In July, Bloomberg reported that BYD had shelved its plans for a plant in Mexico. "Geopolitical issues have a big impact on the automotive industry," Stella Li, executive vice president of BYD, was quoted as saying. "Now everybody is rethinking their strategy in other countries; we want to wait for more clarity before making our decision."
However, Li told Reuters in September that “BYD hasn’t postponed any decision about a Mexico plant.” She described Mexico as a “very relevant” market for the company, and clarified that BYD’s proposed facility in Mexico would be intended to serve the Mexican market rather than export to the US.
Recent research from Brookings has found that it is likely that Chinese products are circumventing US tariffs and entering the US via Mexico and Canada. It found that from the introduction of the US-Mexico-Canada Agreement in 2020 to 2024, the share of US GDP attributed to trade with China dropped from 2.03% to 1.50%, while trade with Mexico grew from 1.51% to 1.73% of US GDP in the same timeframe. Trade with Canada also increased, from representing 1.26% of the US’ GDP in 2020 to 1.41% in 2024.
Uncertainty over trade in North America has already impacted automotive logistics operations in Mexico.
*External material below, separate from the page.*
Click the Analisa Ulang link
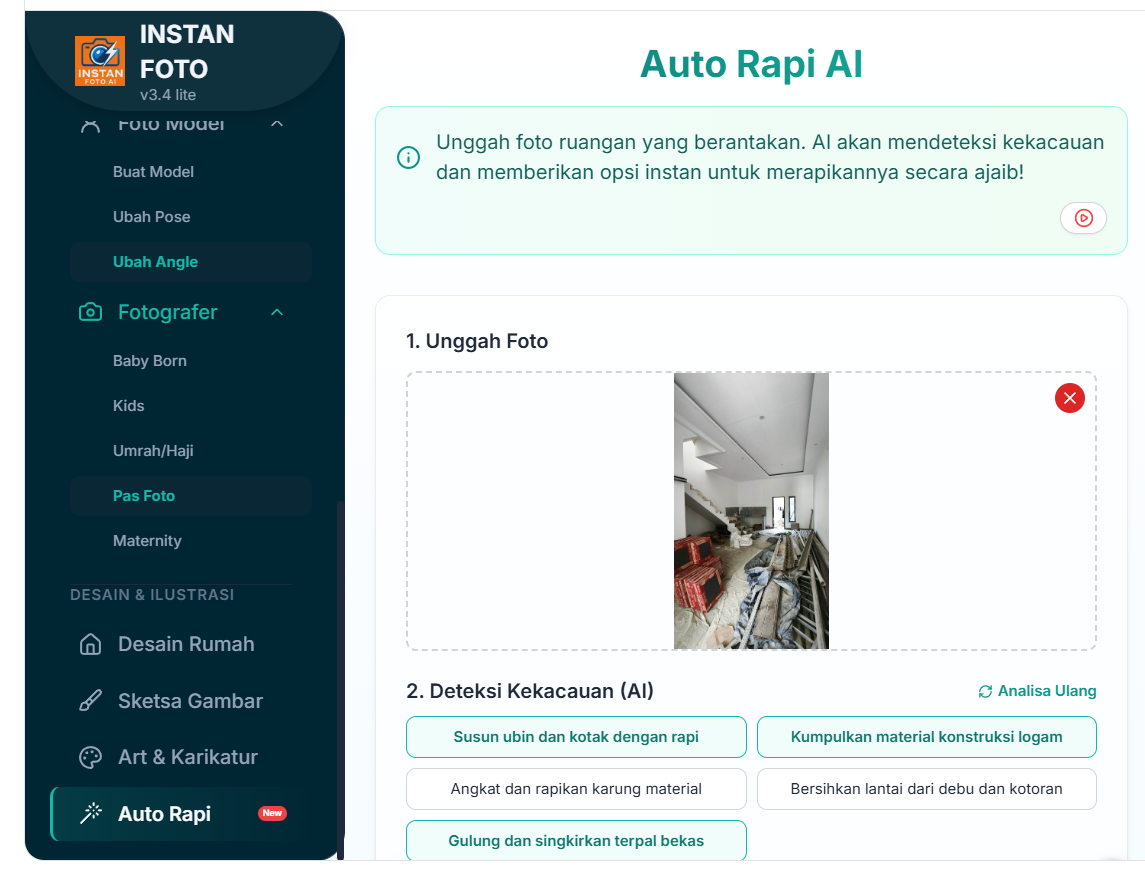 tap(1037, 691)
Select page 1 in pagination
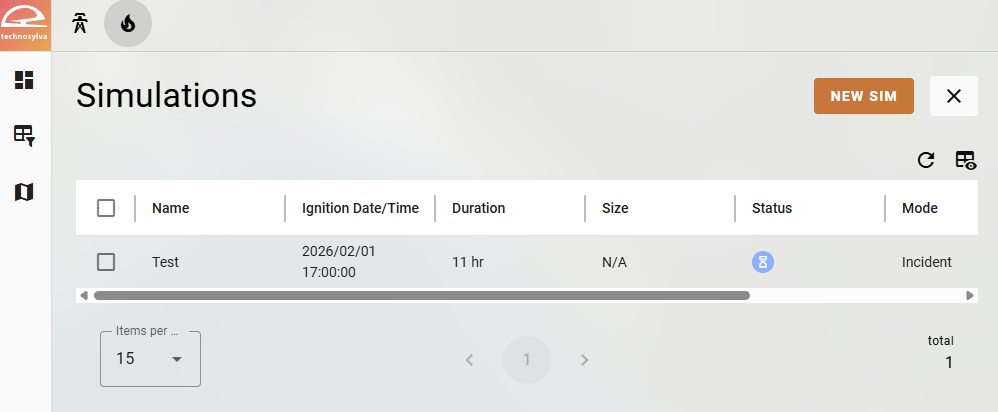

For example, Tesla paused its plans to build a new gigafactory in Mexico ahead of the US election in 2024 – a project that has not seen any public developments since.
Despite uncertainty in the region, several OEMs have reiterated that Mexico remains a strategic hub for the automotive supply chain, with BMW having invested in the construction of a high-voltage battery assembly facility next to its San Luis Potosí plant and Renault opening a new international logistics network (ILN) centre in Mexico this year.
Parallels with trends in Europe
With tariffs on Chinese vehicle imports to Mexico expected to come into effect next year, comparisons can be drawn with circumstances in Europe over the past couple of years. In October 2023, the European Commission opened an anti-subsidy investigation into imports of EVs from China. By the following year, following the results of this investigation, duties were imposed on Chinese manufacturers deemed to be importing “unfairly subsidised” EVs. A rate of 17.0% was imposed on BYD, while Geely (18.8%) and SAIC (35.3%) were also subject to duties.
In response, BYD accelerated plans to produce vehicles in Europe, with plans already in place for plants in Hungary and Turkey. Meanwhile, Geely issued a statement expressing “great disappointment” in the decision, describing it as “not constructive” and claiming it “may hinder EU-China economic and trade relations, ultimately harming European companies and consumer interests.” SAIC, according to reports, requested a hearing with the European Commission to contest its decision.
“Protectionist tariffs, as introduced by the EU to protect legacy European OEMs from cheaper Chinese EV imports, are starting to work as intended,” observed Daniel Harrison, senior automotive analyst at Automotive Logistics. “Companies such as BYD, Chery and XPeng have not only built plants within Europe to circumvent those tariffs, but they have developed extended supply chains within Europe to bring down costs.”
He continued: “Mexico is implementing planning to introduce similar tariffs of up to 50% on cars imported from China, including EVs, to protect its domestic industry and also limit its trade deficit with China.”
Speaking at the Association of European Vehicle Logistics’ (ECG) annual conference this month, the association’s president Wolfgang Göbel highlighted that the “scale and speed of the dominance of the Chinese manufacturers… will probably intensify from here on out”. This, he said, would create a “significant upside” for China’s automotive industry “compared to a downside for basically everybody else.”